• WHAT IS REQUIRED: Retype each entry exactly. Skip any pictures.

Items from a data source:

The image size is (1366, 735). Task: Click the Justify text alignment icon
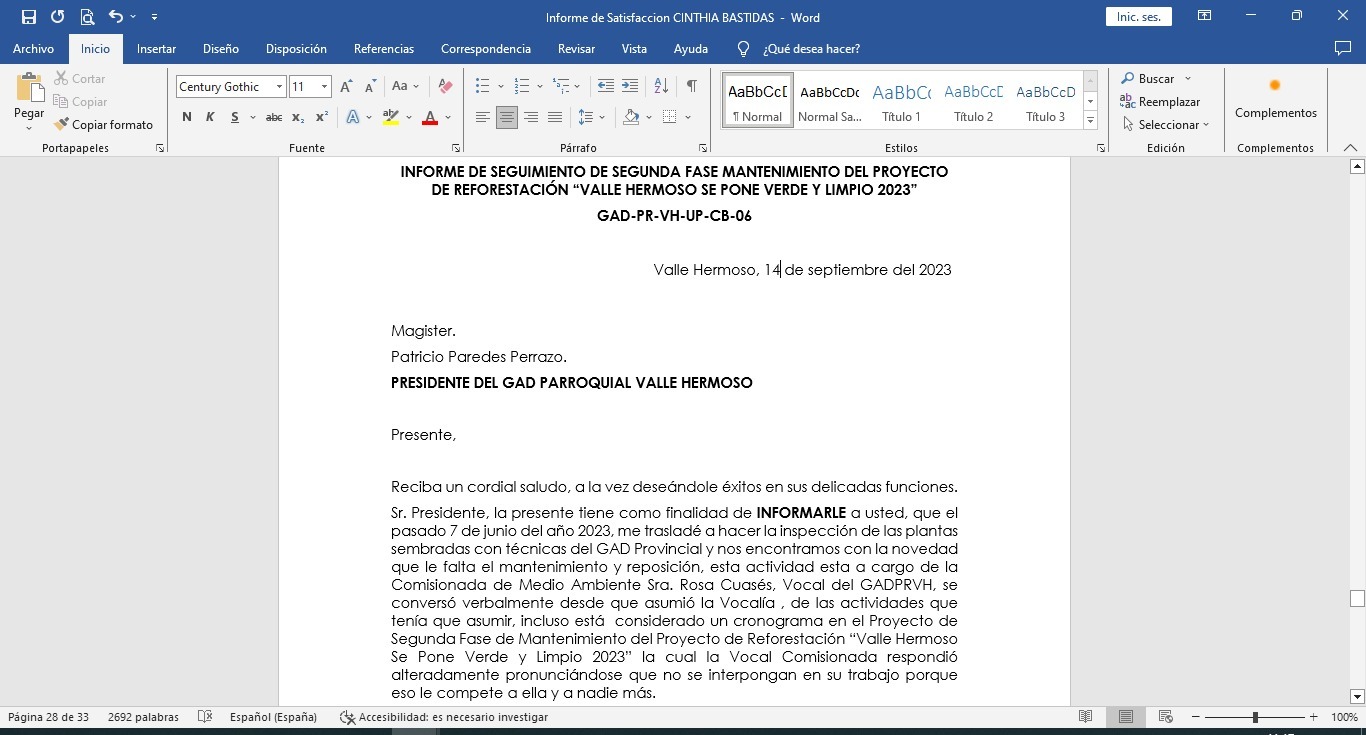point(555,118)
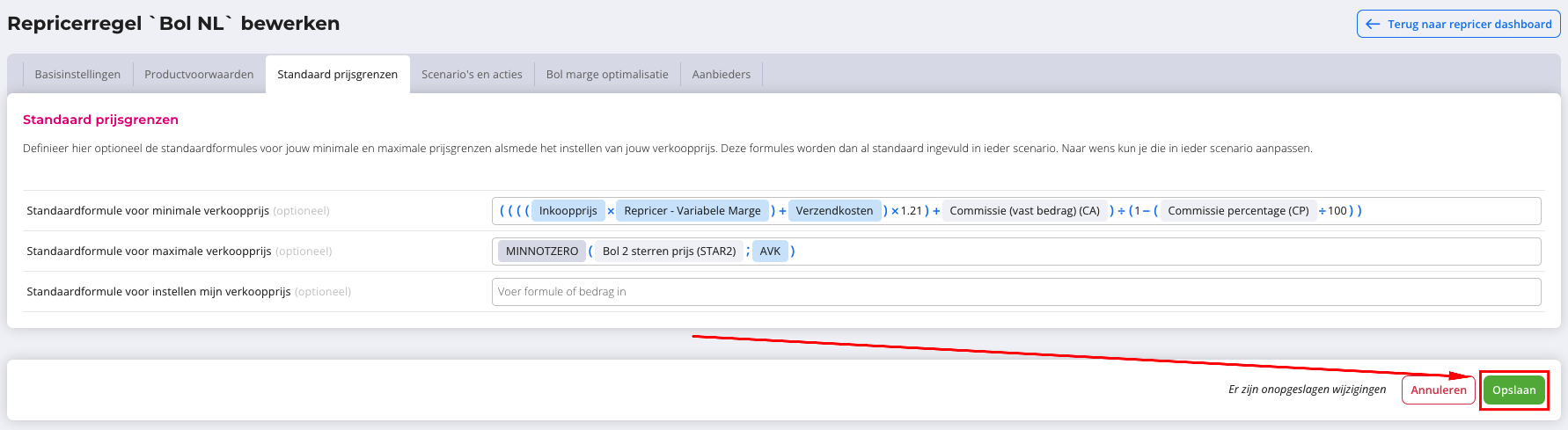Click the Commissie percentage (CP) token
The image size is (1568, 430).
point(1238,211)
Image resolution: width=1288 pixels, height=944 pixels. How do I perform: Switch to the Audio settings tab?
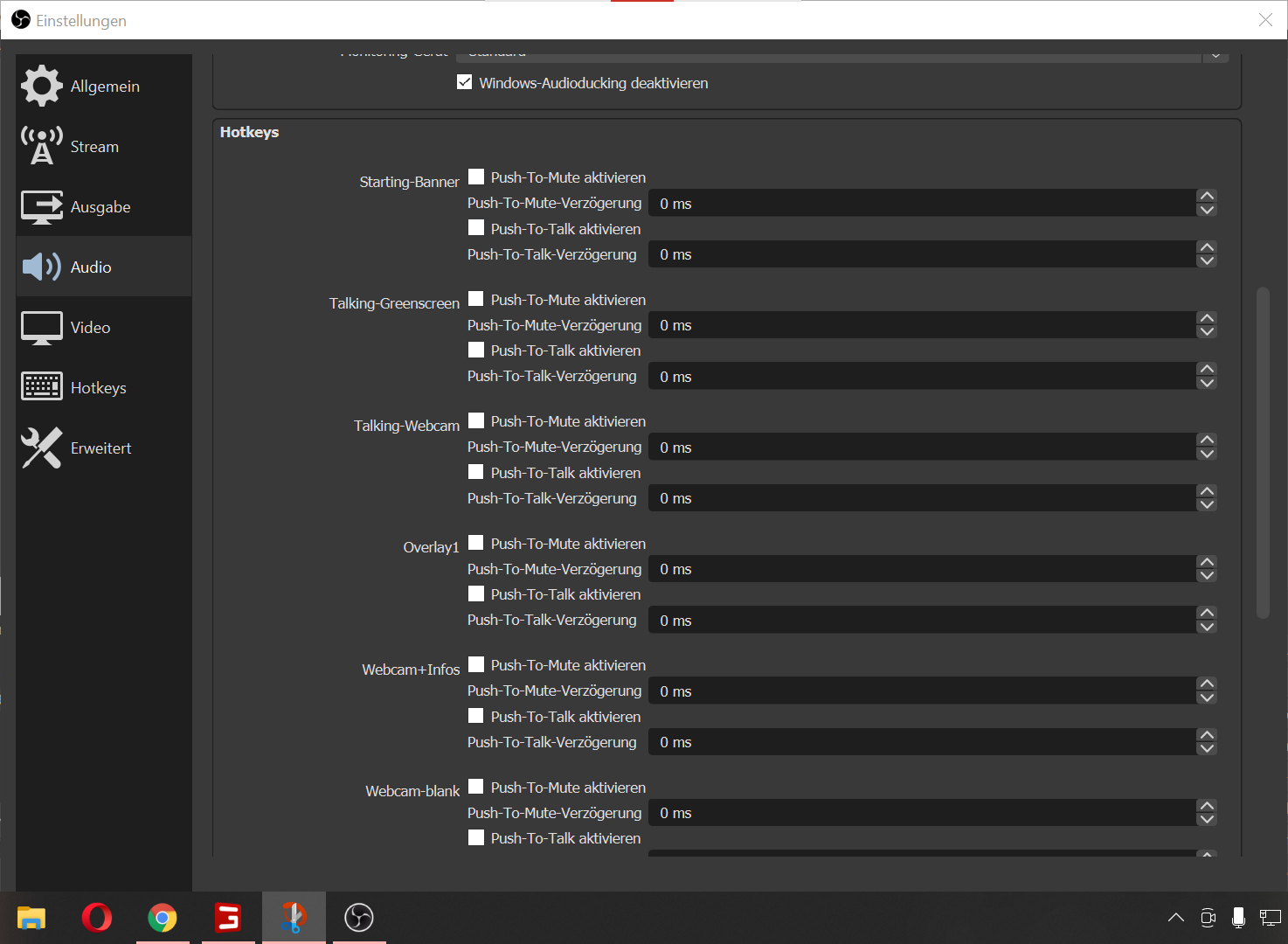pos(91,267)
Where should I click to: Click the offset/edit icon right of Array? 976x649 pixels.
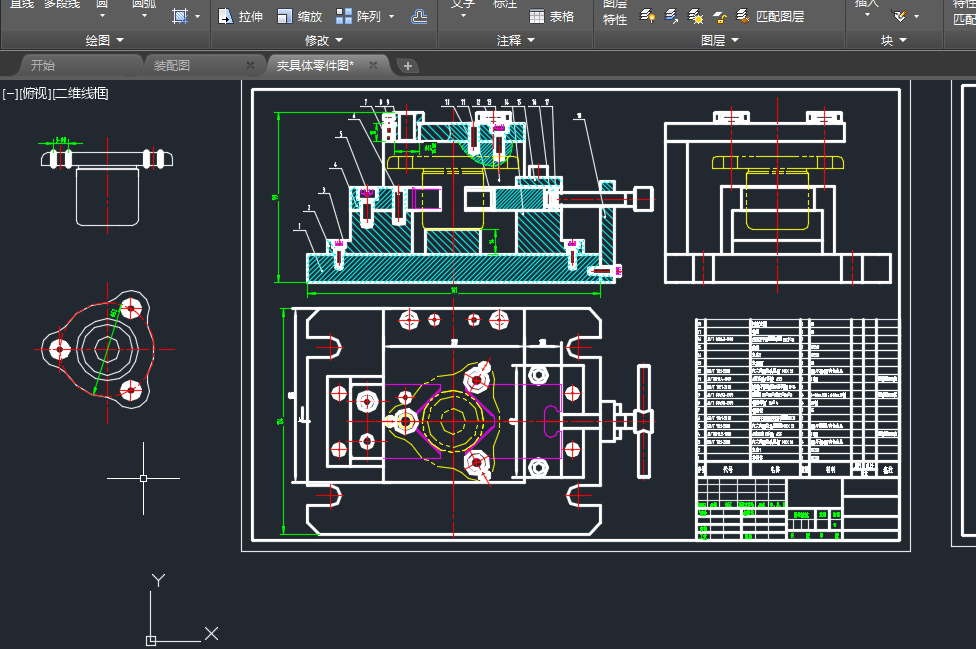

• SOLVED EXERCISE:
The image size is (1366, 735). Task: Click the Justify text alignment icon
point(555,118)
Click the Commissie percentage (CP) token
The image size is (1568, 430).
point(1238,211)
Image resolution: width=1288 pixels, height=944 pixels. How do I perform: Switch to the Audio settings tab?
pos(91,267)
Where should I click to: Click the offset/edit icon right of Array? 976x649 pixels.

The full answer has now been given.